O próprio manual traz o exemplo 12ABC34501DE: a soma ponderada dá 459, que dividido por 11 deixa resto 8, e 11 − 8 = 3. Com o 3 no fim, a nova soma dá 424, resto 6, e 11 − 6 = 5. O número completo é 12.ABC.345/01DE-35.

O detalhe mais importante para quem tem sistema legado: o algoritmo é retrocompatível. Aplicado a um CNPJ só de dígitos, "ASCII menos 48" devolve exatamente o mesmo dígito, e os pesos são os de sempre. Ou seja, uma única rotina valida o formato antigo e o novo — você não precisa de dois caminhos de código. Para conferir um número específico com a conta aberta, use o Validador de CPF e CNPJ, que mostra valor, peso e produto de cada posição.

O que costuma quebrar nos sistemas

A mudança é pequena no papel e traiçoeira no código. Os pontos que mais aparecem:

  • Coluna numérica no banco de dados. CNPJ guardado como BIGINT, NUMBER ou INT8 simplesmente não aceita letras. É a correção mais cara, porque envolve migração de dados e de índices.
  • Validação por expressão regular. Qualquer ^\d{14}$ ou [0-9]{2}\.[0-9]{3}\.[0-9]{3}/[0-9]{4}-[0-9]{2} passa a recusar número válido.
  • Máscara de campo. Componentes de input que aceitam só dígitos apagam as letras enquanto a pessoa digita — um bug silencioso e irritante.
  • Conversão para número. parseInt, Number(), to_number() e afins devolvem NaN ou erro. Preste atenção em ordenações e comparações que dependiam disso.
  • Zeros à esquerda. Quem tratava o CNPJ como número e reconstituía os zeros na exibição precisa parar de fazer isso.
  • Documentos fiscais eletrônicos. A Nota Técnica Conjunta 2025.001, publicada pela Receita Federal com o ENCAT, orienta a adaptação dos ambientes de NF-e, NFC-e, CT-e, MDF-e, BP-e, NF3e e NFCom, com homologação a partir de abril de 2026 e produção a partir de julho de 2026. Se você emite qualquer DF-e, é a referência obrigatória.
  • Testes automatizados. Fixtures com CNPJ numérico continuam passando e escondem o problema.

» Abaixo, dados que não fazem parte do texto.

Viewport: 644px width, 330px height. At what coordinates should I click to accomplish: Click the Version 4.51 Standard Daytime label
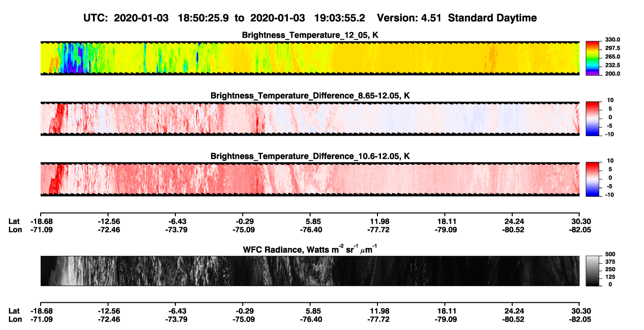tap(457, 18)
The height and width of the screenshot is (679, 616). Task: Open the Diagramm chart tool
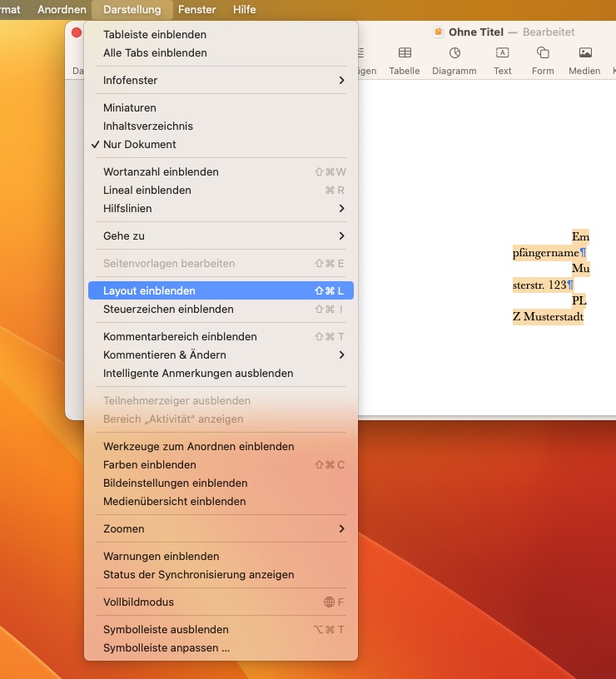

Acrescente casos alfanuméricos à sua suíte.

Checklist de adaptação

  1. Mapeie onde o CNPJ é armazenado (tabelas, arquivos, filas, caches) e mude o tipo para texto de 14 posições.
  2. Centralize a validação em uma função que implemente ASCII − 48 + módulo 11 e sirva para os dois formatos.
  3. Normalize a entrada: remova a máscara, converta letras minúsculas para maiúsculas e rejeite qualquer caractere fora de 0–9 e A–Z nas 12 primeiras posições.
  4. Revise máscaras, regex, conversões numéricas e comparações de igualdade.
  5. Atualize integrações e layouts de arquivo (EDI, SPED, remessas bancárias, APIs de parceiros) e confirme com cada parceiro se ele já aceita o formato novo.
  6. Acrescente casos alfanuméricos aos testes. Precisa de números para isso? Gere-os em massa em vez de inventar à mão — números inventados passam no seu teste e falham no do parceiro.

Perguntas rápidas

Vou precisar trocar o CNPJ da minha empresa? Não. CNPJs emitidos antes continuam válidos, sem substituição.

Letras minúsculas valem? O formato usa letras maiúsculas. A recomendação prática é normalizar a entrada para maiúsculas antes de validar e de gravar.

Os dígitos verificadores podem ser letra? Não. As duas últimas posições continuam numéricas.

O CNPJ alfanumérico muda a inscrição estadual ou o CPF? Não. A mudança é só no CNPJ; o CPF continua com 11 dígitos numéricos e a mesma regra de dígito verificador — assunto do artigo Como funciona o dígito verificador do CPF.